Today can be described as being a turbulent weather phenomenon laced with fecal mattter. In simpler terms: A complete and utter shitstorm.
The day started off with a hint of optimism since it was my first day at my new job. That hint of optimism is now being sat on by a fat blob named anxiety and man is he a bitch.
At the moment I'm lying on top of my bed, wrapped in blankets and staring at a laptop that has the title "Friends" displayed on the screen. I need some of Joey's charm and Chandler's sarcasm for me to have any chance of falling asleep tonight.
The events of today keep replaying in my mind. The logical side of my brain is telling me that I might be overreacting while the emotional side of my brain is telling me to freak the hell out.
One good thing that resulted from tonight's jizz surprise was the start of a possible friendship with Andy. There's something about washing someone else's swimmers off a car window that really brings two people together.
After helping me with the window, he offered to drive me back to the dorm. He suggested that one of the personal trainers could follow us in my car. At first I politely declined - I didn't want to cause anyone any more trouble. However, I caved after Andy threatened to terminate my gym membership if I didn't agree to it. I did not know there was such a soft heart beneath that rock hard chest.
I look down at my hands to see that they're still shaking. Andy tried to assure me that it was probably just some horny student who had a bit too much to drink. Still, it triggered something in me. A memory that I've tried hard to forget.
Back in high school, in a time where everything in my life seemed to be going well, I received a surprise package one day after school. When I opened the box a glass bottle filled with semen was revealed, resting on a layer of rose petals, with a note attached saying: "Drink it, I promise you'll like it." At the time, it was only Bree and I in my house. We disposed of it, thinking it was some kind of sick joke. Well actually, hoping it was.
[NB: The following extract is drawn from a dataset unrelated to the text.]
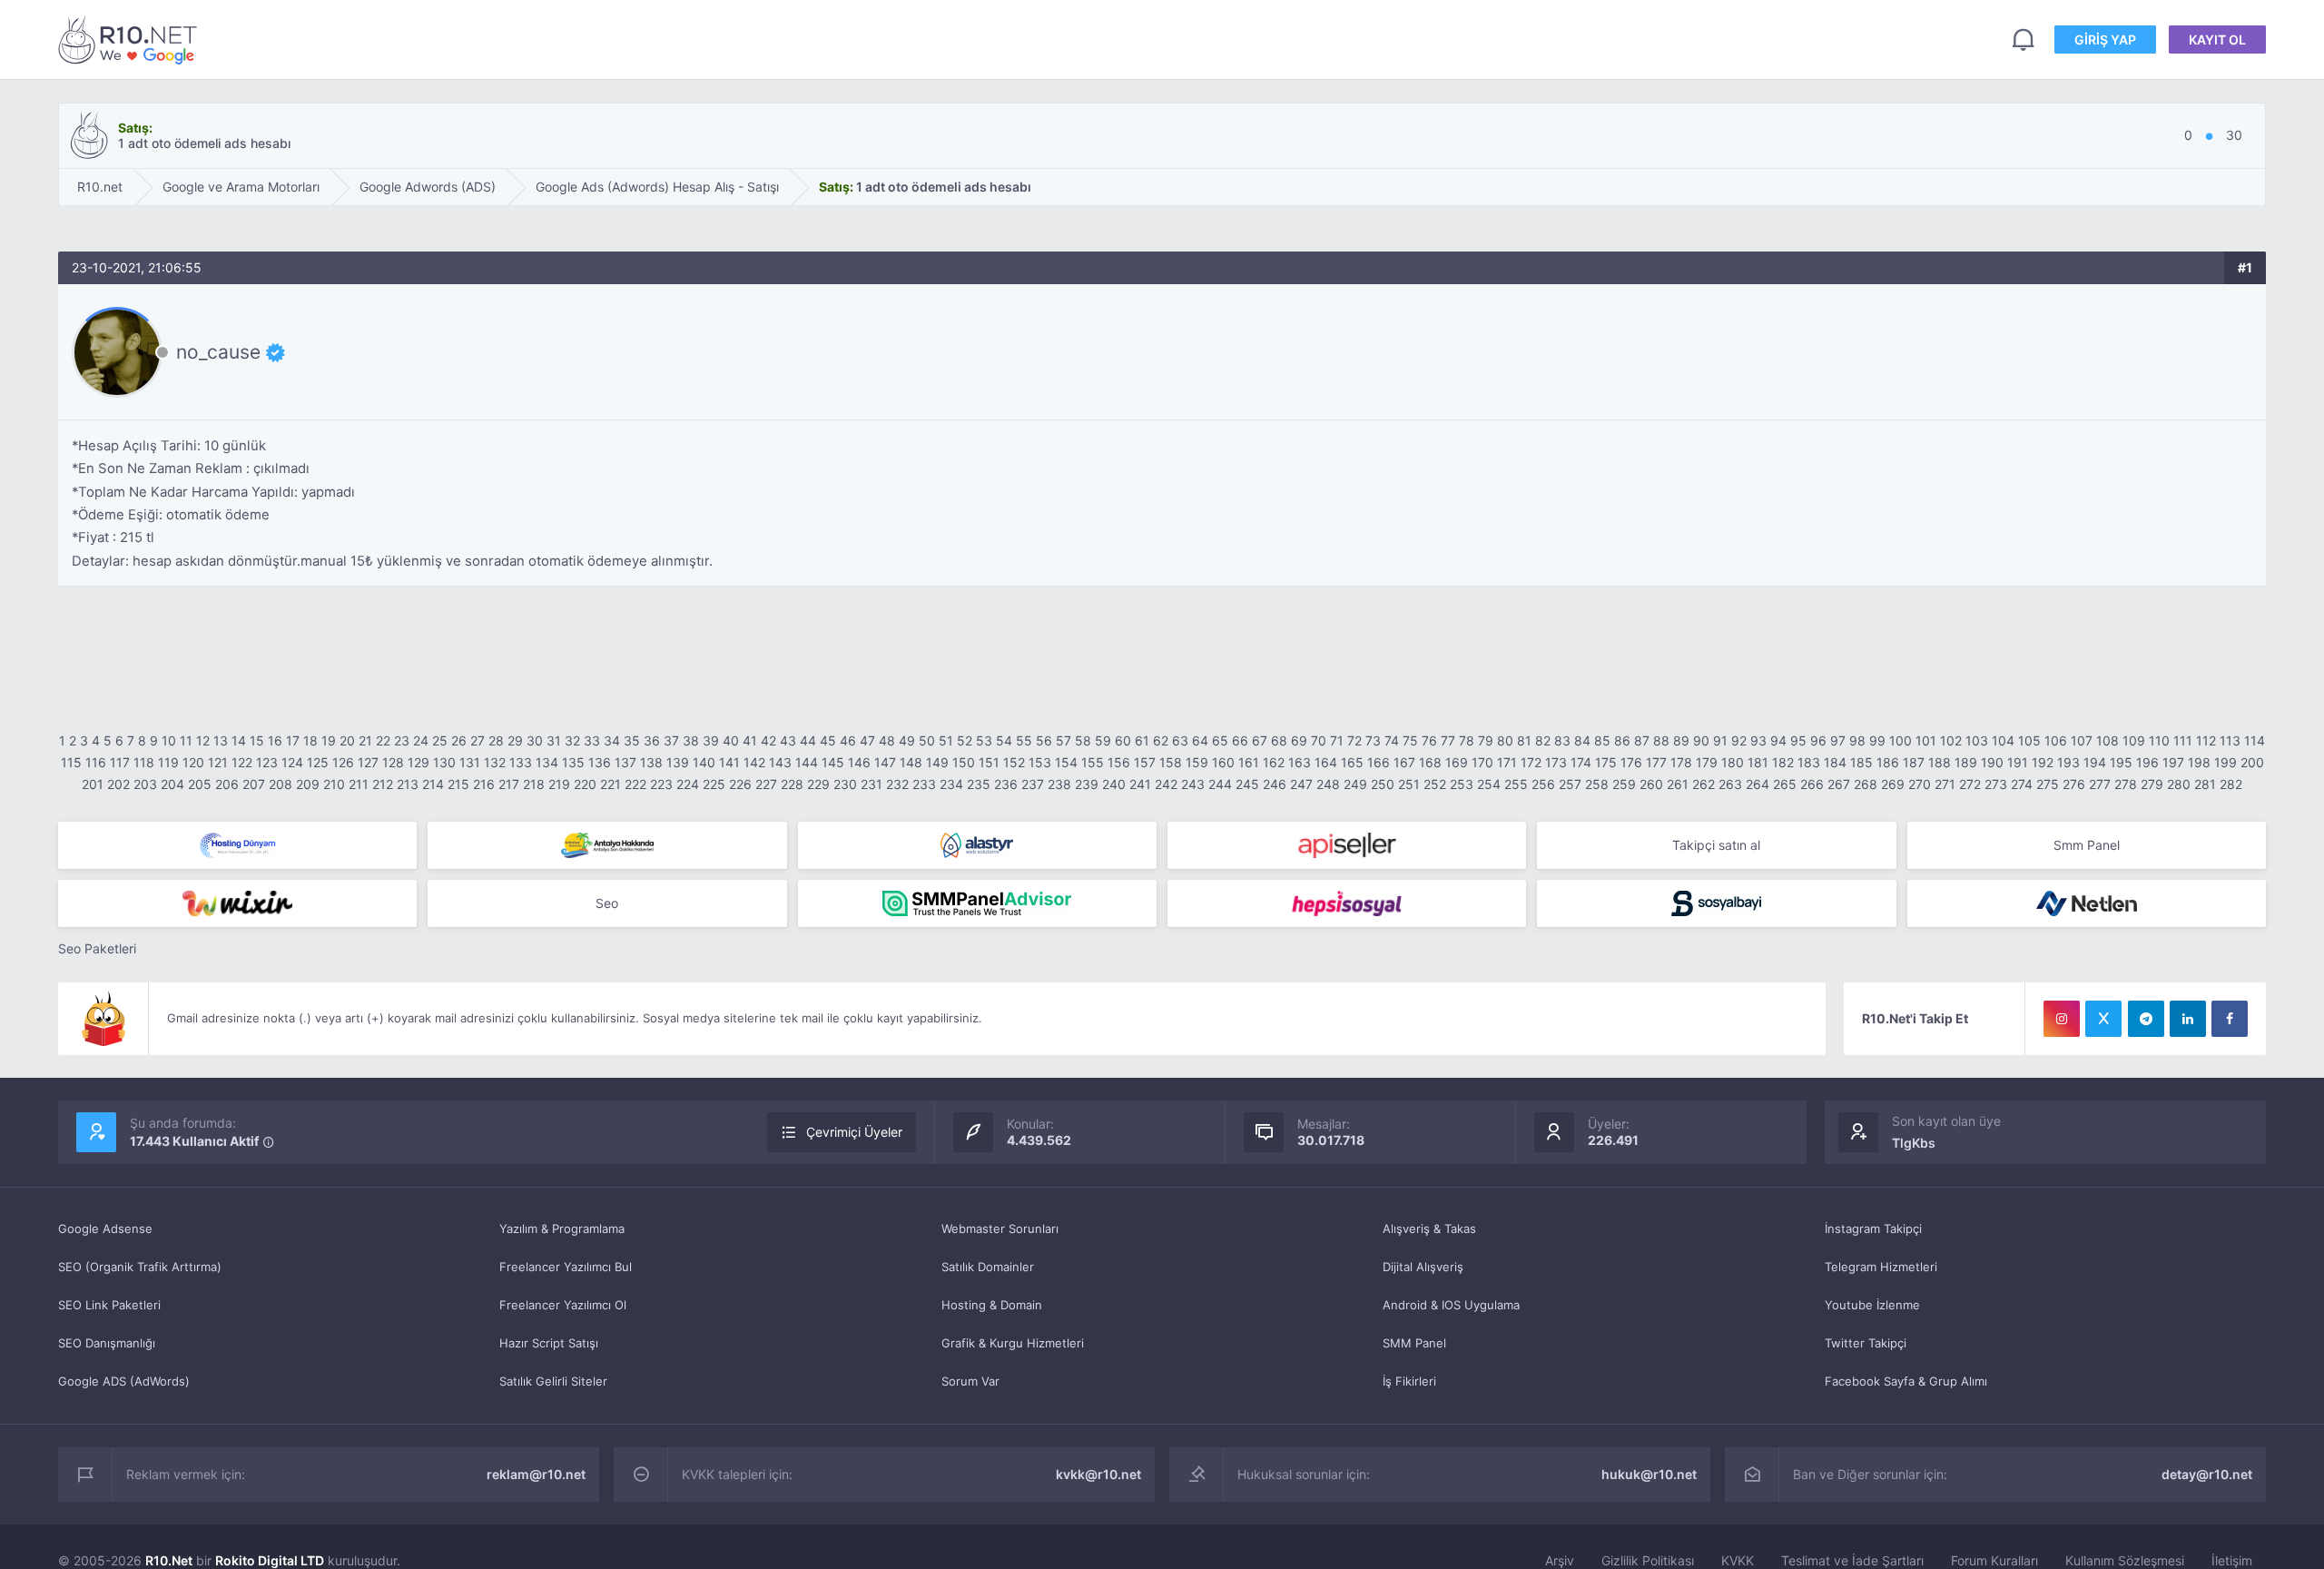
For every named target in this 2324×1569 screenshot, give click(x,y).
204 (172, 784)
Goosebumps start forming on my skin signalling that it's time to lock that memory away again. I ball my hands into fists, denying myself access to the part of my memories I've fought so hard to erase. I know I'm trying to dismiss something that could be a red flag as a drunk student just looking for a laugh, but for the sake of my sanity that's what I have to believe at the moment.
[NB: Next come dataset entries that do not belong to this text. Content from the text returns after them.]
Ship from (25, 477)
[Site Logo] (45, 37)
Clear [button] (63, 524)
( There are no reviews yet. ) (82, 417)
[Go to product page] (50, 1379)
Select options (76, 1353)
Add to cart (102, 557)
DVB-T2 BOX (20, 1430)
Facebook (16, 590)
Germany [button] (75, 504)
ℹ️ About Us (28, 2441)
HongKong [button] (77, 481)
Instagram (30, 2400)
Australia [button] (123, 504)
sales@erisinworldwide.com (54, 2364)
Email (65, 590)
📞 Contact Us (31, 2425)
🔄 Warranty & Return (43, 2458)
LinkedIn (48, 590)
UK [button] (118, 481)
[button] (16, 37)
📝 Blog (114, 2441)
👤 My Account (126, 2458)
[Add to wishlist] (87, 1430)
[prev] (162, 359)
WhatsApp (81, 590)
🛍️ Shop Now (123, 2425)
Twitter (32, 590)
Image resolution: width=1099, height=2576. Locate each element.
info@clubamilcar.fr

I shift my focus from my hands to the other side of the room, I see my roommate lying on her bed, in the same awkward position she was in when I entered the room, still asleep. She must have had a very tiring day, because it's not normal for Amelia to go to bed so early in the evening. I don't mind it though, I don't think I would have known what to say if she questioned my current mood.
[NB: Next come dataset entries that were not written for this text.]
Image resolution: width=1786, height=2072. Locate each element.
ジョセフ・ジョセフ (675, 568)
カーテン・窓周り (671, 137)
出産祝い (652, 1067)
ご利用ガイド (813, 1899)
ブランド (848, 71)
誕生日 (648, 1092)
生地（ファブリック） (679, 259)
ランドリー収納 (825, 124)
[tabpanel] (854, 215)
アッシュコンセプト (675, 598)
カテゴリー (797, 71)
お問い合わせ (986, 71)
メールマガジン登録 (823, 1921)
I haven't really given Amelia much of a chance to be my friend. She has tried, but every time she invites me to go do something I make up some kind of an excuse. my heart wants to be friends with her but my mind keeps telling me to keep people at a distance. As corny as it sounds, maybe this new Valerie I want to become listens more to her heart than her mind.
It's something I should really think about - tomorrow that is. For now, I have a coffee date with Rachel and the gang at Central Perk.